> _Work to be completed_
Every entry needs to be repeated exactly, with nothing left out.

> _Extracted data_
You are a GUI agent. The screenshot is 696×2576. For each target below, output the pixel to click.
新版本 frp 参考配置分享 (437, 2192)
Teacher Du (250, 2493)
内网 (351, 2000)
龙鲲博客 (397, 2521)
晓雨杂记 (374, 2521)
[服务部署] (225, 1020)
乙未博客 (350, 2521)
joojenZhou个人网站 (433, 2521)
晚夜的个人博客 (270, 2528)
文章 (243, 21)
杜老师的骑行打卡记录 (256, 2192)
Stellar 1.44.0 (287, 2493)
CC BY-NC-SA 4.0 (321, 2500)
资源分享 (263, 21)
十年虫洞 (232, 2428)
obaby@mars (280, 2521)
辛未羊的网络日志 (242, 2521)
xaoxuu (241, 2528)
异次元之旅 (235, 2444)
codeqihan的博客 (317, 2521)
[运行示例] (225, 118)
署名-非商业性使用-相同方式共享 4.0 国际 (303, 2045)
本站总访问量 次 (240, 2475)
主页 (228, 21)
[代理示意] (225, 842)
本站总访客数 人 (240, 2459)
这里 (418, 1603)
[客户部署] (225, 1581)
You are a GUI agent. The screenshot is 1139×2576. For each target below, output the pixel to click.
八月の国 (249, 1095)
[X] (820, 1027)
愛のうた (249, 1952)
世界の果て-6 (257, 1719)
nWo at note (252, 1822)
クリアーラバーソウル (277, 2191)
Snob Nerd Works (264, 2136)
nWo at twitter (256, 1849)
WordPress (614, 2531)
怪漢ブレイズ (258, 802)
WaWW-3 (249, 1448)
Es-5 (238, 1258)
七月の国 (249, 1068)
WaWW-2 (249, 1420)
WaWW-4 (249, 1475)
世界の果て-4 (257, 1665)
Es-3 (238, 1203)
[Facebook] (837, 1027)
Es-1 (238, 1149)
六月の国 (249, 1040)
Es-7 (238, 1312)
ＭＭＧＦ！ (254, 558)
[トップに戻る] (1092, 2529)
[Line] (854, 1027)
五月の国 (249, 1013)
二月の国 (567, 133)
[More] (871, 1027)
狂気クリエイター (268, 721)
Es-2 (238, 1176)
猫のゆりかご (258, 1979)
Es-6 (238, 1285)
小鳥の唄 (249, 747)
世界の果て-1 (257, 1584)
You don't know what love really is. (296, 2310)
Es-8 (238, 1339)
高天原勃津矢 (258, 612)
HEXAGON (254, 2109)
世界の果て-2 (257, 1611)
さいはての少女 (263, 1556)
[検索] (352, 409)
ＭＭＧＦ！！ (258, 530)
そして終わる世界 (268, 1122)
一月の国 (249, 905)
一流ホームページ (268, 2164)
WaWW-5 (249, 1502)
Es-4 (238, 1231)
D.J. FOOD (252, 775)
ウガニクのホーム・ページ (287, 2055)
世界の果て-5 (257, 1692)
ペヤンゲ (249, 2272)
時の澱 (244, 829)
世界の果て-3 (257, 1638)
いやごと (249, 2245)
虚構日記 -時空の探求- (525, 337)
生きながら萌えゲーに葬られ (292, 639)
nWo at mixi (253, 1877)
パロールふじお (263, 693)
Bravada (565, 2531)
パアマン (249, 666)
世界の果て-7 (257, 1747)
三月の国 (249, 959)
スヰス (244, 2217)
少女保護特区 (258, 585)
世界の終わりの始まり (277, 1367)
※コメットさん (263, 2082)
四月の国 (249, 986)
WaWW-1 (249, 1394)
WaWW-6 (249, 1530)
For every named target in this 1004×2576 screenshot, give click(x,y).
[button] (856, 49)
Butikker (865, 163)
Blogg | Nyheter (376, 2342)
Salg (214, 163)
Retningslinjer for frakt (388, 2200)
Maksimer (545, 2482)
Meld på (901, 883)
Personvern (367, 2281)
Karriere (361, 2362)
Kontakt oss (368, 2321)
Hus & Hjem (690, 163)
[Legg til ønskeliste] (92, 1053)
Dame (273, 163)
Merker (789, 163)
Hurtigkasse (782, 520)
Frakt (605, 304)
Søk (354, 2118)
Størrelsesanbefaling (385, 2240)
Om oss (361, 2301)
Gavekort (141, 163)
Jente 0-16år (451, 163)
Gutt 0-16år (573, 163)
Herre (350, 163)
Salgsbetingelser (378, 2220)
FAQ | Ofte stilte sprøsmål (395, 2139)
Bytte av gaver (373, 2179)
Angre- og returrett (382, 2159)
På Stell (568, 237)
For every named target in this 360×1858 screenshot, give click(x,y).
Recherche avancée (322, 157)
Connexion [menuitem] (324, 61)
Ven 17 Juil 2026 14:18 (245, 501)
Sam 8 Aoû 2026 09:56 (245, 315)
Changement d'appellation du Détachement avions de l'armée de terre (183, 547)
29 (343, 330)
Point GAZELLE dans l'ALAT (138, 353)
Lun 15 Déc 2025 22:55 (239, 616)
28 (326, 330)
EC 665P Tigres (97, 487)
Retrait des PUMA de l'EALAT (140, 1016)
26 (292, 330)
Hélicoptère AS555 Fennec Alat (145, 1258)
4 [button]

> _Your solution_
You are a GUI agent. The screenshot is 696×2576. For each target below, output the pixel to click.
新版本 frp 参考配置分享 (437, 2192)
Teacher Du (250, 2493)
内网 (351, 2000)
龙鲲博客 (397, 2521)
晓雨杂记 (374, 2521)
[服务部署] (225, 1020)
乙未博客 (350, 2521)
joojenZhou个人网站 (433, 2521)
晚夜的个人博客 (270, 2528)
文章 (243, 21)
杜老师的骑行打卡记录 (256, 2192)
Stellar 1.44.0 (287, 2493)
CC BY-NC-SA 4.0 (321, 2500)
资源分享 (263, 21)
十年虫洞 (232, 2428)
obaby@mars (280, 2521)
辛未羊的网络日志 (242, 2521)
xaoxuu (241, 2528)
异次元之旅 (235, 2444)
codeqihan的博客 (317, 2521)
[运行示例] (225, 118)
署名-非商业性使用-相同方式共享 4.0 国际 (303, 2045)
本站总访问量 次 (240, 2475)
主页 (228, 21)
[代理示意] (225, 842)
本站总访客数 人 (240, 2459)
这里 (418, 1603)
[客户部署] (225, 1581)
You are a GUI agent. The screenshot is 1139×2576. For each target below, output the pixel to click.
八月の国 (249, 1095)
[X] (820, 1027)
愛のうた (249, 1952)
世界の果て-6 (257, 1719)
nWo at note (252, 1822)
クリアーラバーソウル (277, 2191)
Snob Nerd Works (264, 2136)
nWo at twitter (256, 1849)
WordPress (614, 2531)
怪漢ブレイズ (258, 802)
WaWW-3 (249, 1448)
Es-5 (238, 1258)
七月の国 (249, 1068)
WaWW-2 (249, 1420)
WaWW-4 (249, 1475)
世界の果て-4 (257, 1665)
Es-3 (238, 1203)
[Facebook] (837, 1027)
Es-1 (238, 1149)
六月の国 (249, 1040)
Es-7 (238, 1312)
ＭＭＧＦ！ (254, 558)
[トップに戻る] (1092, 2529)
[Line] (854, 1027)
五月の国 (249, 1013)
二月の国 (567, 133)
[More] (871, 1027)
狂気クリエイター (268, 721)
Es-2 (238, 1176)
猫のゆりかご (258, 1979)
Es-6 (238, 1285)
小鳥の唄 (249, 747)
世界の果て-1 (257, 1584)
You don't know what love really is. (296, 2310)
Es-8 (238, 1339)
高天原勃津矢 (258, 612)
HEXAGON (254, 2109)
世界の果て-2 (257, 1611)
さいはての少女 (263, 1556)
[検索] (352, 409)
ＭＭＧＦ！！ (258, 530)
そして終わる世界 (268, 1122)
一月の国 (249, 905)
一流ホームページ (268, 2164)
WaWW-5 (249, 1502)
Es-4 (238, 1231)
D.J. FOOD (252, 775)
ウガニクのホーム・ページ (287, 2055)
世界の果て-5 (257, 1692)
ペヤンゲ (249, 2272)
時の澱 (244, 829)
世界の果て-3 (257, 1638)
いやごと (249, 2245)
虚構日記 -時空の探求- (525, 337)
生きながら萌えゲーに葬られ (292, 639)
nWo at mixi (253, 1877)
パロールふじお (263, 693)
Bravada (565, 2531)
パアマン (249, 666)
世界の果て-7 (257, 1747)
三月の国 (249, 959)
スヰス (244, 2217)
少女保護特区 (258, 585)
世界の終わりの始まり (277, 1367)
※コメットさん (263, 2082)
四月の国 (249, 986)
WaWW-1 (249, 1394)
WaWW-6 (249, 1530)
For every named target in this 1004×2576 screenshot, give click(x,y).
[button] (856, 49)
Butikker (865, 163)
Blogg | Nyheter (376, 2342)
Salg (214, 163)
Retningslinjer for frakt (388, 2200)
Maksimer (545, 2482)
Meld på (901, 883)
Personvern (367, 2281)
Karriere (361, 2362)
Kontakt oss (368, 2321)
Hus & Hjem (690, 163)
[Legg til ønskeliste] (92, 1053)
Dame (273, 163)
Merker (789, 163)
Hurtigkasse (782, 520)
Frakt (605, 304)
Søk (354, 2118)
Størrelsesanbefaling (385, 2240)
Om oss (361, 2301)
Gavekort (141, 163)
Jente 0-16år (451, 163)
Gutt 0-16år (573, 163)
Herre (350, 163)
Salgsbetingelser (378, 2220)
FAQ | Ofte stilte sprøsmål (395, 2139)
Bytte av gaver (373, 2179)
Angre- og returrett (382, 2159)
På Stell (568, 237)
For every named target in this 360×1858 screenshot, give click(x,y).
Recherche avancée (322, 157)
Connexion [menuitem] (324, 61)
Ven 17 Juil 2026 14:18 (245, 501)
Sam 8 Aoû 2026 09:56 (245, 315)
Changement d'appellation du Détachement avions de l'armée de terre (183, 547)
29 (343, 330)
Point GAZELLE dans l'ALAT (138, 353)
Lun 15 Déc 2025 22:55 (239, 616)
28 (326, 330)
EC 665P Tigres (97, 487)
Retrait des PUMA de l'EALAT (140, 1016)
26 (292, 330)
Hélicoptère AS555 Fennec Alat (145, 1258)
4 [button]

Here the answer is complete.